Passage
↓↓↓

ARLINGTON – With the new year approaching, now’s a good time for expert business advice about simple ways to motivate teams.
For example, seek input from outsiders, show appreciation for team members and, whatever you do, don’t break news that the Space Needle has fallen.
That’s sound advice from Bill Stainton, a multiple Emmy Award-winning TV writer, performer and for 15 years executive producer of Seattle’s legendary sketch comedy, “Almost Live”.
He spoke at a recent Arlington-Smokey Point Chamber of Commerce luncheon at Gleneagle Country Club.
As a noted speaker and business humorist, Stainton blends the business smarts he learned from 20 years in corporate management and show business. On to that faux Space Needle story on Almost Live.
“We actually did the show live – live live, on April Fools Day, 1987,” Stainton said. “It’s a comedy show. What could possibly go wrong?”
Stainton had the idea to interrupt the show with a fake newscast alerting Western Washington viewers that the Space Needle had fallen over.

↑↑↑

Entries supplied

↓↓↓

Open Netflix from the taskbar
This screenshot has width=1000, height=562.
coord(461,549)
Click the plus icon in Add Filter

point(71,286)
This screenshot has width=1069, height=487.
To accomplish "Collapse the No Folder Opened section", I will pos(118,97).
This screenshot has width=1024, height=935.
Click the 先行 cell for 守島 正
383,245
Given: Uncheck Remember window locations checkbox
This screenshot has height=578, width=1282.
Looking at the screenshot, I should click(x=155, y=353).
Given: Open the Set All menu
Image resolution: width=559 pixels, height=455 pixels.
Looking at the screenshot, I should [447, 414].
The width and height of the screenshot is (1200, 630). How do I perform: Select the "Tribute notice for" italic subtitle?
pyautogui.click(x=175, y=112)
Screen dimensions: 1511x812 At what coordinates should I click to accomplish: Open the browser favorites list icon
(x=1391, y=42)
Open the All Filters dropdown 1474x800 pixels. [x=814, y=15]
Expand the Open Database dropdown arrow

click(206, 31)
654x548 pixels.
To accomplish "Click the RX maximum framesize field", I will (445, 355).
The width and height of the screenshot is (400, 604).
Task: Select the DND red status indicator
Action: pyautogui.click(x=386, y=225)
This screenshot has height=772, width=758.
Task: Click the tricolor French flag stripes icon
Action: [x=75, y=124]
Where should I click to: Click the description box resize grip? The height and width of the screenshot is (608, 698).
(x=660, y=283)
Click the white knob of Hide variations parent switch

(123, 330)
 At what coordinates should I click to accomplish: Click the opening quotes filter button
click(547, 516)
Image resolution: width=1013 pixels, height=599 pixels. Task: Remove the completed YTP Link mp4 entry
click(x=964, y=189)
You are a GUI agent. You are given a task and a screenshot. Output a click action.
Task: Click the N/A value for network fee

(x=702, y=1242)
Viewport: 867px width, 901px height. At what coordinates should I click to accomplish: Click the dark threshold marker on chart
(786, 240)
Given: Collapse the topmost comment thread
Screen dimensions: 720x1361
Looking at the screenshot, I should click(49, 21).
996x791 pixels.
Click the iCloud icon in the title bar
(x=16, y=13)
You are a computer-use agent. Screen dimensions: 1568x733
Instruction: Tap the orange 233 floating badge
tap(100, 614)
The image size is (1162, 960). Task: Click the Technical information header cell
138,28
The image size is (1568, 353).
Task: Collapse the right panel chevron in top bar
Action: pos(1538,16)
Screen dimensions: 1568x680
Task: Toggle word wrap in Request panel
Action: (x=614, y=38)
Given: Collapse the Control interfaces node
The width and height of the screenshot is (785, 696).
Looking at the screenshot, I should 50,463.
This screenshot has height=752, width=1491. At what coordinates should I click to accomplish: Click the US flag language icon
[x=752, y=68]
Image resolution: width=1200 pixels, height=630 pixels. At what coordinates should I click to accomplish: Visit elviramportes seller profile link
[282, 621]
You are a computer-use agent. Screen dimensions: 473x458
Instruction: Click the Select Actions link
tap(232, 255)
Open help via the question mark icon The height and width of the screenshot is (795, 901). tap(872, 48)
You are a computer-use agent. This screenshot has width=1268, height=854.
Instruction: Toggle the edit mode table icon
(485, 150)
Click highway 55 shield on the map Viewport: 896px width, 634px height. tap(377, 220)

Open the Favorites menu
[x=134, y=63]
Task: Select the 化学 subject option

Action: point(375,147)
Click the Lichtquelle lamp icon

↑↑↑

What you need to do
Reproduce the passage of the Bill Stainton article above, verbatim, from "ARLINGTON – With" to "on Almost Live.", with both of those included.

Output for this task
ARLINGTON – With the new year approaching, now’s a good time for expert business advice about simple ways to motivate teams.
For example, seek input from outsiders, show appreciation for team members and, whatever you do, don’t break news that the Space Needle has fallen.
That’s sound advice from Bill Stainton, a multiple Emmy Award-winning TV writer, performer and for 15 years executive producer of Seattle’s legendary sketch comedy, “Almost Live”.
He spoke at a recent Arlington-Smokey Point Chamber of Commerce luncheon at Gleneagle Country Club.
As a noted speaker and business humorist, Stainton blends the business smarts he learned from 20 years in corporate management and show business. On to that faux Space Needle story on Almost Live.